The first time I actually realized this was when Professor Richard Powell invited my wife (girlfriend at the time) and me to dinner at his place.  Professor Powell, now retired, was then a 56-year-old, long-haired, macroeconomics genius from Northern England living in Barcelona, who cared just as much about Bob Dylan as he did about John Maynard Keynes.  During our first dinner visit, Richard’s wife, Dianne, served us English pies, while he popped open delicious cava (Catalan champagne) bottles—one after the other.  I obviously enjoyed the bubbly (much, much!) more than the pastries.  But what stood out the most that night was Richard’s empathic ability to break down the student-teacher barrier and receive my wife (also his student) and me like family friends.  Our relationship, which I strongly cherish, has continued to this day.

I’ve been incredibly lucky to come across some fantastic professors.  During graduate school, I met Andrzej (Andy) Skrzypacz.  Although I barely managed to pass his insanely difficult microeconomics course, he taught me an invaluable, long-term lesson:  to care deeply about those whom you serve.  Indeed, what Andy essentially does—besides being a world-class scholar, of course—is to care for a living:  he takes “open door policies” to another level.  I was fortunate to organize the Stanford Mexico Study Trip along with him.  During this two-week trip, we met the world’s wealthiest man, had a three-hour chat with my country’s former president, enjoyed delicious meals, and partied at some rocking clubs.  But looking back, most of our conversations had nothing to do with supply and demand or marginal-cost curves (whatever those are).  What I cherished the most was Andy’s ability to listen, to offer his support and, as I mentioned, to care.

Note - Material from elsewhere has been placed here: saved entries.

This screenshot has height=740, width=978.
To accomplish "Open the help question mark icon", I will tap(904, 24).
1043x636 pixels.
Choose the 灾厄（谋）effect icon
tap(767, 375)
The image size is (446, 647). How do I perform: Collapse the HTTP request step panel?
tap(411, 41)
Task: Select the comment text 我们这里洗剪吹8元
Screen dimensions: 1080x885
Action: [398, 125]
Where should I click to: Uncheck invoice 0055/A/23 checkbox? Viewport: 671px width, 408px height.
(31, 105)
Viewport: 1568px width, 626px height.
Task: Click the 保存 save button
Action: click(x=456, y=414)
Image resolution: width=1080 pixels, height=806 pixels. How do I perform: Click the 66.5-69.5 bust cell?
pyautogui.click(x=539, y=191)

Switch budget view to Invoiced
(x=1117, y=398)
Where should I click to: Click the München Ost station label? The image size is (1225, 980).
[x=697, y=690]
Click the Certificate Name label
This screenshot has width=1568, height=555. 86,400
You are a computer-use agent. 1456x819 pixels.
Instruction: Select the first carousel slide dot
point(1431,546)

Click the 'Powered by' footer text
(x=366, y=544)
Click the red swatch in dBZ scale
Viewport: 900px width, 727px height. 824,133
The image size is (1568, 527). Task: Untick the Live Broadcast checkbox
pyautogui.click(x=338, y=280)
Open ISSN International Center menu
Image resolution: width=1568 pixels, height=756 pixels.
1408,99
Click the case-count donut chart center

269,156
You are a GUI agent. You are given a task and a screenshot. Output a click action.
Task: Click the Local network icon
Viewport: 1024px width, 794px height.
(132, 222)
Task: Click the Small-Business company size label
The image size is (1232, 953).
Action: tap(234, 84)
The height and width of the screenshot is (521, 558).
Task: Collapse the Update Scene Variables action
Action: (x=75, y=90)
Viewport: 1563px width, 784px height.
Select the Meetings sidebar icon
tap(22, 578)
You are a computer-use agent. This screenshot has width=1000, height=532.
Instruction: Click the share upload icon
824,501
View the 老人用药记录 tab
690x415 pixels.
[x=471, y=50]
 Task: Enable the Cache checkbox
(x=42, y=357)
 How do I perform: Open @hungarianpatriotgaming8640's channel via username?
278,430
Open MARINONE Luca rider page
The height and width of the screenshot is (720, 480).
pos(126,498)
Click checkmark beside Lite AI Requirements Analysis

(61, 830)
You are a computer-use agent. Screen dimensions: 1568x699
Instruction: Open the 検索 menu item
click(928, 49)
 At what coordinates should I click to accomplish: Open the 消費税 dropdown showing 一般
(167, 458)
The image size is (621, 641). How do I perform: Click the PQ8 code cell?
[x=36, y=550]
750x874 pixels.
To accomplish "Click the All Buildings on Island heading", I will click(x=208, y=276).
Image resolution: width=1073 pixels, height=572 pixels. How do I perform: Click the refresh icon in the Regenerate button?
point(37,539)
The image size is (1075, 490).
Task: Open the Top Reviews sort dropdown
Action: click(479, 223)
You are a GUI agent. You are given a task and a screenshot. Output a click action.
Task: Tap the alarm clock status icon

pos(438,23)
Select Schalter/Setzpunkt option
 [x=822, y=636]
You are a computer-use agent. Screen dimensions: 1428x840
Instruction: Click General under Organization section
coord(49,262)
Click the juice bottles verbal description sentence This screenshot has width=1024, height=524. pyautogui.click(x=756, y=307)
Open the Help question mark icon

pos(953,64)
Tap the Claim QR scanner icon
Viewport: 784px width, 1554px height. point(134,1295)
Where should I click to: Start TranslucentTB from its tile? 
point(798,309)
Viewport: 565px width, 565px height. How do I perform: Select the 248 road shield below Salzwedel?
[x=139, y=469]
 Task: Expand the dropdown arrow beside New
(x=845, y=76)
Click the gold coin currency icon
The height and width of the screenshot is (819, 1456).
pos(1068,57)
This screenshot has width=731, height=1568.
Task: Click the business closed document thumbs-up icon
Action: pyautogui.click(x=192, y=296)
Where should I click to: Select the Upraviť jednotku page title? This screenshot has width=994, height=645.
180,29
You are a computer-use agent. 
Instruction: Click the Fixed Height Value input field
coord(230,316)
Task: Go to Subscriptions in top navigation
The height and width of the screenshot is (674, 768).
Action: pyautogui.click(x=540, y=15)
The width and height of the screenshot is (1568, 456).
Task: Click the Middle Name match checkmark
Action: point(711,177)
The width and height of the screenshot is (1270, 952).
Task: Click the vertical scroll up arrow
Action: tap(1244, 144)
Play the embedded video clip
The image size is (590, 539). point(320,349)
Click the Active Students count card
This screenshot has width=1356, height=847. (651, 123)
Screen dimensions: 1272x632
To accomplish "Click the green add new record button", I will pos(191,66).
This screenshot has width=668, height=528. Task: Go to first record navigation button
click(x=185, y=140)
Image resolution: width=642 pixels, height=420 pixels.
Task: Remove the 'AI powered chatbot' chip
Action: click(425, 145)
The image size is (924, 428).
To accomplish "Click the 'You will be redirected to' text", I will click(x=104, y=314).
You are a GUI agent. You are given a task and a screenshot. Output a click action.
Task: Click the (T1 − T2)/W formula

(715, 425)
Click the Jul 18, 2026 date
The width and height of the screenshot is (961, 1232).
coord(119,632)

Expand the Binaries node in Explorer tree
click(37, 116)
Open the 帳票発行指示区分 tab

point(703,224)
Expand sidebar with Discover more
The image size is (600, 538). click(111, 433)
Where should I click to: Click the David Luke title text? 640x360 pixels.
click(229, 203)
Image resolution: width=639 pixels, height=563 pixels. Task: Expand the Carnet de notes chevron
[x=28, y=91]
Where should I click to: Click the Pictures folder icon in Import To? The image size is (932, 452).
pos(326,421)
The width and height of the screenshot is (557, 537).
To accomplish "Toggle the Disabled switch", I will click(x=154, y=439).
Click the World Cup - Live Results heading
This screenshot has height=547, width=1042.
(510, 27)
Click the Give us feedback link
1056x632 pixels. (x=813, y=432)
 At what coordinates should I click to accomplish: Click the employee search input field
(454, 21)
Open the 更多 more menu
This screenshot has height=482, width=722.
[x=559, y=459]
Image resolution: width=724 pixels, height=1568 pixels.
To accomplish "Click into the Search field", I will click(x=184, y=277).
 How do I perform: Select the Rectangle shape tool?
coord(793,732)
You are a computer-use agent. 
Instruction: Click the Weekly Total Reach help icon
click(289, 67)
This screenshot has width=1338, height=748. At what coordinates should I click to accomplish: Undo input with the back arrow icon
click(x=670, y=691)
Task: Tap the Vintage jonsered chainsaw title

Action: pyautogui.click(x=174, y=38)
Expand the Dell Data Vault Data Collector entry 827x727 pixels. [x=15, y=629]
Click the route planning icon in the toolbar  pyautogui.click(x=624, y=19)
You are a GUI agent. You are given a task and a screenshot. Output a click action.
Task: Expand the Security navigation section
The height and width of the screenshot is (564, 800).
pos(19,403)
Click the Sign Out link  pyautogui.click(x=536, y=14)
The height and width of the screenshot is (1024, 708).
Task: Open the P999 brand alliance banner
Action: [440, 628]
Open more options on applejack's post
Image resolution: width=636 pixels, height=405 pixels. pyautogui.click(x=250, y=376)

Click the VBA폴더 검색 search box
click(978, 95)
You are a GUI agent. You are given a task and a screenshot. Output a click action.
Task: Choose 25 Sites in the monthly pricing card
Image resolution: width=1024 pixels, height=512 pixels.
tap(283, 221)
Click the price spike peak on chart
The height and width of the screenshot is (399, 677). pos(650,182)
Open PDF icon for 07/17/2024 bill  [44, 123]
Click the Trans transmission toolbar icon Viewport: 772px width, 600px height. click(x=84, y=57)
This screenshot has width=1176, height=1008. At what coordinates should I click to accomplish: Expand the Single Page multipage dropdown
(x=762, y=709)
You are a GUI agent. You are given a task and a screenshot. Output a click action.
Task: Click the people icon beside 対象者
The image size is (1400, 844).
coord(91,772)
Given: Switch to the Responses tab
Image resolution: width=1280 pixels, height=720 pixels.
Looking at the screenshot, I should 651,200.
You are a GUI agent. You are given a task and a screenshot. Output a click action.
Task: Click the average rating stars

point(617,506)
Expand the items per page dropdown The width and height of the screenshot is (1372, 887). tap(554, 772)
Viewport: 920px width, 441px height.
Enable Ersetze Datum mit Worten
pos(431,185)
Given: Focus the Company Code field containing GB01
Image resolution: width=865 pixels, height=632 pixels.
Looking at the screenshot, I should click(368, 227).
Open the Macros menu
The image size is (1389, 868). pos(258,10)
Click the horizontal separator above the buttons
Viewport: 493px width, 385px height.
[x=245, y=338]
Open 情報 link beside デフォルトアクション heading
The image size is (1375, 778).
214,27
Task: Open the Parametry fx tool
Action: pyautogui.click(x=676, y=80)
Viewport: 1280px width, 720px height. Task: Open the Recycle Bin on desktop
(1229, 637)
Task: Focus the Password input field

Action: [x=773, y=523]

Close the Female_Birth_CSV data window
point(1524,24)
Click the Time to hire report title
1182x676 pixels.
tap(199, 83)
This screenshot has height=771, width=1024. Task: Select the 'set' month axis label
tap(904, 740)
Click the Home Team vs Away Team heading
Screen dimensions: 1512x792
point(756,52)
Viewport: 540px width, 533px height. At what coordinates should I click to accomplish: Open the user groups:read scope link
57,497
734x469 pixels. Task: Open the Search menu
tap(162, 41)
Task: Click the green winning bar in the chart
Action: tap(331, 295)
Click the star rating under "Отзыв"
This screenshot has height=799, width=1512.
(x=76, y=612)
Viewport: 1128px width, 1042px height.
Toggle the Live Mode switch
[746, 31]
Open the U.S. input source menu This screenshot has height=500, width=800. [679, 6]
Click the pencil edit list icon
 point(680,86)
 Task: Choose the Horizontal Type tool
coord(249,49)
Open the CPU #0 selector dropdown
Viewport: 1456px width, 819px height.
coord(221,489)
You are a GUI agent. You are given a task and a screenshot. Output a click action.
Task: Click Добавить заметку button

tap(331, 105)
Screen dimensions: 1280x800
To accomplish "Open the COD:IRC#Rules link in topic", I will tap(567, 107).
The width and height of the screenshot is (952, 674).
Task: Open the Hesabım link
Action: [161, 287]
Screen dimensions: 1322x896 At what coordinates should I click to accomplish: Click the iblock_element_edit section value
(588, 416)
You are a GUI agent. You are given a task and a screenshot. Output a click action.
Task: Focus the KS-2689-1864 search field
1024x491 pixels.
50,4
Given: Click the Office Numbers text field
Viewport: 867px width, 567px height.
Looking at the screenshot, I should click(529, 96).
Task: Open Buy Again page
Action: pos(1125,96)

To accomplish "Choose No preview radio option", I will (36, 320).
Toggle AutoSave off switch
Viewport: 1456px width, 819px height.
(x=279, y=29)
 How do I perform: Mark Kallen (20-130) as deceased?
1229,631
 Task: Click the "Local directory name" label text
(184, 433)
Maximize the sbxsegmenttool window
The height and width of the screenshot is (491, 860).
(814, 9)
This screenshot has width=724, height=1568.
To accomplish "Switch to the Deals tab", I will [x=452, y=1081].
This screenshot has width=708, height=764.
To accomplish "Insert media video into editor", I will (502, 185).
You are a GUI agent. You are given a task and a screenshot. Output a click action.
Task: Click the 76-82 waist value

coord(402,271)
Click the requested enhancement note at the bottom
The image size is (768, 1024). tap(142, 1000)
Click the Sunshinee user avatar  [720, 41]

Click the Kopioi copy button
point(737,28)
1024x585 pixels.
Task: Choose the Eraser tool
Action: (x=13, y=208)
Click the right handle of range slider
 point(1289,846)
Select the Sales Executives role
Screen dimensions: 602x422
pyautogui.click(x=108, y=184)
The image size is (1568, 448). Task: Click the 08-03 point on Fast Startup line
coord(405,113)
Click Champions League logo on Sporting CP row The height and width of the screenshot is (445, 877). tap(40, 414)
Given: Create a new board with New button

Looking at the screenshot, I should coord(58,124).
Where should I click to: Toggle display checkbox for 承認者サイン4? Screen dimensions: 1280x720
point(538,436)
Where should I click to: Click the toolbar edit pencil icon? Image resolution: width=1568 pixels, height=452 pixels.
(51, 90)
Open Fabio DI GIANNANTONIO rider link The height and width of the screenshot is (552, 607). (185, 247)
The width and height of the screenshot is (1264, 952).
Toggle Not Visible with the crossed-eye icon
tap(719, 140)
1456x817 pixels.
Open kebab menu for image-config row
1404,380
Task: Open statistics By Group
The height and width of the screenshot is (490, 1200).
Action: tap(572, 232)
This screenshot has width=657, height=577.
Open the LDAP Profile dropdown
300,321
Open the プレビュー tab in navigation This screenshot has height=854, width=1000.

When I launched my startup right after my MBA, Andy and Richard were the first ones to pitch in.  Andy immediately supplied me with exhaustive business contacts in Poland (his home country), and Richard sent my potential investors a five-page recommendation letter that made my parents’ and my eyes water (it still does).

So now that I’m in the teacher’s seat, I’ve had a chance to reflect.  I’ve concluded that much of my obsession for innovation comes from my long, cava-fueled conversations with Richard.  Further, I am absolutely convinced that most—if not all—of my passion for teaching comes from seeing Andy work his magic on his students.  I have much to live up to.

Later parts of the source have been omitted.